American hitman (born 1940)

John Vincent Martorano (born December 13, 1940), also known as "Vincent Joseph Rancourt", "Richard Aucoin", "Nick", "the Cook", "the Executioner", "the Basin Street Butcher", is an American former mobster and hitman for the Winter Hill Gang in Boston, Massachusetts, who has admitted to 20 mob-related killings.

==Early life==
John Martorano was born in Somerville, Massachusetts, in 1940. He is the older brother of James "Jimmie" Martorano by eleven months. His father, Angelo "Andy" Martorano was an immigrant from Riesi, Sicily, and with his family he emigrated to the United States around 1915, to East Boston. His mother, Elizabeth Mary "Bess" Hunt, was of English and Irish descent, who lived in Somerville. Martorano was raised Catholic and served as an altar boy.

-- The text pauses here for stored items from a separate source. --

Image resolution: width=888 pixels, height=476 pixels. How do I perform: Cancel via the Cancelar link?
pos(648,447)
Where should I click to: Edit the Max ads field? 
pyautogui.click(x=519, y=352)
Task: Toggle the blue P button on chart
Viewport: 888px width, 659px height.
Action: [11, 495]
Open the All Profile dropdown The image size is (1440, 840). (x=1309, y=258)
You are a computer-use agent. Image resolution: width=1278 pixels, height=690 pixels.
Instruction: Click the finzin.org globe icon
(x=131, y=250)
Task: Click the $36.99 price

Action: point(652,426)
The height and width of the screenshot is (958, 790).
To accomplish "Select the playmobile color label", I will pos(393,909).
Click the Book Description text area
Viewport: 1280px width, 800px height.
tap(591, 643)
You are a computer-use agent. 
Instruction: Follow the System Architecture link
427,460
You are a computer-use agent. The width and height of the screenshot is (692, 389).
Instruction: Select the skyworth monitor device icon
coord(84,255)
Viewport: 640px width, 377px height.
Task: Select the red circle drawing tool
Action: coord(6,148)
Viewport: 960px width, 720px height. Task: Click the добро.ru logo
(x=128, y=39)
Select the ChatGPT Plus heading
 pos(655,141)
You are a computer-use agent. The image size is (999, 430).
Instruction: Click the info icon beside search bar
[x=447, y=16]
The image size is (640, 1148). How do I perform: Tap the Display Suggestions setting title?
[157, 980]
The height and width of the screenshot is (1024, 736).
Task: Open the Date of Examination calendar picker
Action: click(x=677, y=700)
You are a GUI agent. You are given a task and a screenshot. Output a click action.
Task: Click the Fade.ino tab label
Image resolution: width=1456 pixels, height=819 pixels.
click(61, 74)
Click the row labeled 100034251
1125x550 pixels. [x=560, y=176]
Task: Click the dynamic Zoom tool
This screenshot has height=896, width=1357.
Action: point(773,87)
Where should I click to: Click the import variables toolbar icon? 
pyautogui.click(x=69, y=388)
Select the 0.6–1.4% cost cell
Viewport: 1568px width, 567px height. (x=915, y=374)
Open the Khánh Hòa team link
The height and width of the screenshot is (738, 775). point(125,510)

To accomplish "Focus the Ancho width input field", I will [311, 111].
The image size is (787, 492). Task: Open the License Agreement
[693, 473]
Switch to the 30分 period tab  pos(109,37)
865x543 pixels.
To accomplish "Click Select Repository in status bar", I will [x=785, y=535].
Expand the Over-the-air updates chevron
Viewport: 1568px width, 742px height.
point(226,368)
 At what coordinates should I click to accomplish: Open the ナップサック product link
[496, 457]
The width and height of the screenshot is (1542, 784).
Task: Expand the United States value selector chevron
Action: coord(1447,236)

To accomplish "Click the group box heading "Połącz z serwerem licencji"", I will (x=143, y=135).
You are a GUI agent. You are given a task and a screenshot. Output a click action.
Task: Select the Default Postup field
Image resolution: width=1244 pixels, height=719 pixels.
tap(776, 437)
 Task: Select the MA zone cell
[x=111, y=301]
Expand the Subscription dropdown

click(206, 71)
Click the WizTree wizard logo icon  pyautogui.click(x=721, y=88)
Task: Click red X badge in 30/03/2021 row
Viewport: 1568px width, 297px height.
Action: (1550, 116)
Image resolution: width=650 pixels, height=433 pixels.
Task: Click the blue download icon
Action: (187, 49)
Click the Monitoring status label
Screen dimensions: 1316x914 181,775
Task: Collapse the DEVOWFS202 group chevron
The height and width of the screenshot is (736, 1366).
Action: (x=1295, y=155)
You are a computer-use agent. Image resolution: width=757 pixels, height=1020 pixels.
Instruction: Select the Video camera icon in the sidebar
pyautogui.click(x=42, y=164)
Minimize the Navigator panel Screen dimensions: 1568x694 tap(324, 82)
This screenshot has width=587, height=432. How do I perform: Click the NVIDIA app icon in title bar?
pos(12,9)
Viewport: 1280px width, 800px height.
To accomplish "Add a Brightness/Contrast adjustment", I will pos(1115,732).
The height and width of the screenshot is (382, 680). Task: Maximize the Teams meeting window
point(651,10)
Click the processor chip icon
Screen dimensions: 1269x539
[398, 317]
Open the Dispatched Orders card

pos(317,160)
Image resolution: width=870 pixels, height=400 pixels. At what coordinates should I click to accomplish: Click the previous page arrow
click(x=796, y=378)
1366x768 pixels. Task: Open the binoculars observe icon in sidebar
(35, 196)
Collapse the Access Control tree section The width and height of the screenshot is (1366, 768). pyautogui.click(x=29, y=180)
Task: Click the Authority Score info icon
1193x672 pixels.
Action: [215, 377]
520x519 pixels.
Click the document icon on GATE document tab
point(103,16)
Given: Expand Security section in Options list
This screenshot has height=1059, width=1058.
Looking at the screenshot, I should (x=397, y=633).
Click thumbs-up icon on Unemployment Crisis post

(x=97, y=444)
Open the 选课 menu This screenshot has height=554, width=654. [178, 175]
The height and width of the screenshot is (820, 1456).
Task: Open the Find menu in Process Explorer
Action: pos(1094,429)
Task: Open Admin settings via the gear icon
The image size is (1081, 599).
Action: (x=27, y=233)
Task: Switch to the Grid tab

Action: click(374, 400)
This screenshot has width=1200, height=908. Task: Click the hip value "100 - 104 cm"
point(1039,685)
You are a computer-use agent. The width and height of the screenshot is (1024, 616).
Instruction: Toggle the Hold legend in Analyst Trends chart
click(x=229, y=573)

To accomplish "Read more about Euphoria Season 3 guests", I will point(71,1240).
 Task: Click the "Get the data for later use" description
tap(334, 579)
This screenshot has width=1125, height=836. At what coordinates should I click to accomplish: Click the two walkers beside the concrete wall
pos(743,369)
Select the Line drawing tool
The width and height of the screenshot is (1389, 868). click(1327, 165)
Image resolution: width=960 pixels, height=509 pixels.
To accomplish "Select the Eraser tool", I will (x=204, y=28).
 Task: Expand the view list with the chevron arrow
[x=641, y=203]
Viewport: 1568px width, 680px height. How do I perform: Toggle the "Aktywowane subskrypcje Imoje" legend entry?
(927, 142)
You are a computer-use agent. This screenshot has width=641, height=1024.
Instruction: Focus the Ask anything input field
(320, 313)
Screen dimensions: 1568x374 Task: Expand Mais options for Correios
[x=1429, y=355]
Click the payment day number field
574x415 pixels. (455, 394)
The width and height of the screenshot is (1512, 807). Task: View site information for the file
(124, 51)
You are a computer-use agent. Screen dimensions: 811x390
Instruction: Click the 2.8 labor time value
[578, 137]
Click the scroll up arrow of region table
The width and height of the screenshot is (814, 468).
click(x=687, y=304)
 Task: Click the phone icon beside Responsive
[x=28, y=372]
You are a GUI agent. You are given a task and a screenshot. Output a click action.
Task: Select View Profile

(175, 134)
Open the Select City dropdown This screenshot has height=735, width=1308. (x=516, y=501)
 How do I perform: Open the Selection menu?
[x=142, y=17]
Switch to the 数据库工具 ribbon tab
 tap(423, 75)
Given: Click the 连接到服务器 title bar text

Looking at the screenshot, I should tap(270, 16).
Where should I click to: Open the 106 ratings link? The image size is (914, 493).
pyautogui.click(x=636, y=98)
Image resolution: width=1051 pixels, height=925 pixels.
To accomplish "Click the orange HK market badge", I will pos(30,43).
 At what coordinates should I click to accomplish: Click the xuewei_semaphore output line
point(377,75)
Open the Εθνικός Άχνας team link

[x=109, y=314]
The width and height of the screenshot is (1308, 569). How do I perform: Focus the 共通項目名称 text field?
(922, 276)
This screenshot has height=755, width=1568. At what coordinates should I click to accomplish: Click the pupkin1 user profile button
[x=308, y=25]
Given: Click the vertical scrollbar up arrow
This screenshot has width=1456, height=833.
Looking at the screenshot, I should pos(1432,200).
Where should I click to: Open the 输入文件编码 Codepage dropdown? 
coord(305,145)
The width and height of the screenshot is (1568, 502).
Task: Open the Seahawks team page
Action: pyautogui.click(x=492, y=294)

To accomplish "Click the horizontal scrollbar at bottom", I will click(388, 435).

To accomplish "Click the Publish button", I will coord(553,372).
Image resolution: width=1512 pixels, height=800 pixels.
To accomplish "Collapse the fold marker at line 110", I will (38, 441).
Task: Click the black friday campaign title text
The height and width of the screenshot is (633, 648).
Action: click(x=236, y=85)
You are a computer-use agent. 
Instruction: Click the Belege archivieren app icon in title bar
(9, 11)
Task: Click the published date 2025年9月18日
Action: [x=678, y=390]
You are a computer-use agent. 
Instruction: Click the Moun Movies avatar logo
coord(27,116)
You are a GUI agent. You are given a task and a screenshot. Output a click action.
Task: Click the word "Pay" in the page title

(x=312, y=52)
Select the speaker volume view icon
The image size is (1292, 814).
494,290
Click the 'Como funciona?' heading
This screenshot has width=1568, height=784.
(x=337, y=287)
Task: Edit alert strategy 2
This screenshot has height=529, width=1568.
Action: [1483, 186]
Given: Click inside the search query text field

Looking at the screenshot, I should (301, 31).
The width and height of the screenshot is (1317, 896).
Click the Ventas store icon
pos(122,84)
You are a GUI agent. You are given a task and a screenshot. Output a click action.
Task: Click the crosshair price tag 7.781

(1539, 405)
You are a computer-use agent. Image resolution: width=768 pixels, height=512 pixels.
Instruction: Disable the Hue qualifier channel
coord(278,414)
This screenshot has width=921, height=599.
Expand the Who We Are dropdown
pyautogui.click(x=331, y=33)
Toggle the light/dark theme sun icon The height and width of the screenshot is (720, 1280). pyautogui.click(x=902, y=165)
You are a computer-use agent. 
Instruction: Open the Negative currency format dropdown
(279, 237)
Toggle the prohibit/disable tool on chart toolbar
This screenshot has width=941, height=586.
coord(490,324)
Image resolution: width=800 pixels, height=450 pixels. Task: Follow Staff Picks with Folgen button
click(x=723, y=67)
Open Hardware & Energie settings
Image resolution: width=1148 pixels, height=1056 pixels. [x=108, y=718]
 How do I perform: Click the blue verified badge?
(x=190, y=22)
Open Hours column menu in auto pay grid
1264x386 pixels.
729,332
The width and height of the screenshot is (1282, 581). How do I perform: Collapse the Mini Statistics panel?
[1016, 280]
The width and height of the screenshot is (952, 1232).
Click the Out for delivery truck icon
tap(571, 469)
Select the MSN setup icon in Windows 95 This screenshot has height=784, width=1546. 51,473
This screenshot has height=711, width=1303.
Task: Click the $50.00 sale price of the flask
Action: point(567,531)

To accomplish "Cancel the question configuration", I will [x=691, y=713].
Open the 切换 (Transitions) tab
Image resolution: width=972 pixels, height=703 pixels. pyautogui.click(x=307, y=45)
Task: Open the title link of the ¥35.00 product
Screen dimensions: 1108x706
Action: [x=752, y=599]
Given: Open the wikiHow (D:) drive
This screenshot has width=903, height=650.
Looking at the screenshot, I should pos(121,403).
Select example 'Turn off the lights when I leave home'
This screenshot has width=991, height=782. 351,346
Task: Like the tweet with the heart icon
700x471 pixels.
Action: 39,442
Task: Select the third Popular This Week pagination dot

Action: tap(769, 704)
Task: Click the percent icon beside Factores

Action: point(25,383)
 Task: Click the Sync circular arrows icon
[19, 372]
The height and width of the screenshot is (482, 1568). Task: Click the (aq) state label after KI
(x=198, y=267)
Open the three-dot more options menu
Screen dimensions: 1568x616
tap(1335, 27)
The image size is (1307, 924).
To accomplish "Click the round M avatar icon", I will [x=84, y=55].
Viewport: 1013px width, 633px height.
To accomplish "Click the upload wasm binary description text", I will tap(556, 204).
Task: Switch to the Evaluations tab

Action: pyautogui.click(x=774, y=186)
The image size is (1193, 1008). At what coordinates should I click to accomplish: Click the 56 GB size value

The Martorano family moved to the Irish enclave of East Milton. Martorano and his brother attended St Agatha's parochial grammar school in Milton through grade 8, where Martorano was a classmate of future congressman Bill Delahunt. Martorano attended Mount Saint Charles Academy in Woonsocket, Rhode Island as a freshman while his brother remained in Milton, enrolling in Cunningham Junior High School. Later, in his freshman year, Martorano dropped out of Mount Saint Charles and joined Jimmie at Cunningham. During high school, he and Jimmie were standout football players, and were elected co-captains of the team for their senior season in 1958. Although recruited by several college teams, Martorano did not continue his education beyond his graduation from Milton High.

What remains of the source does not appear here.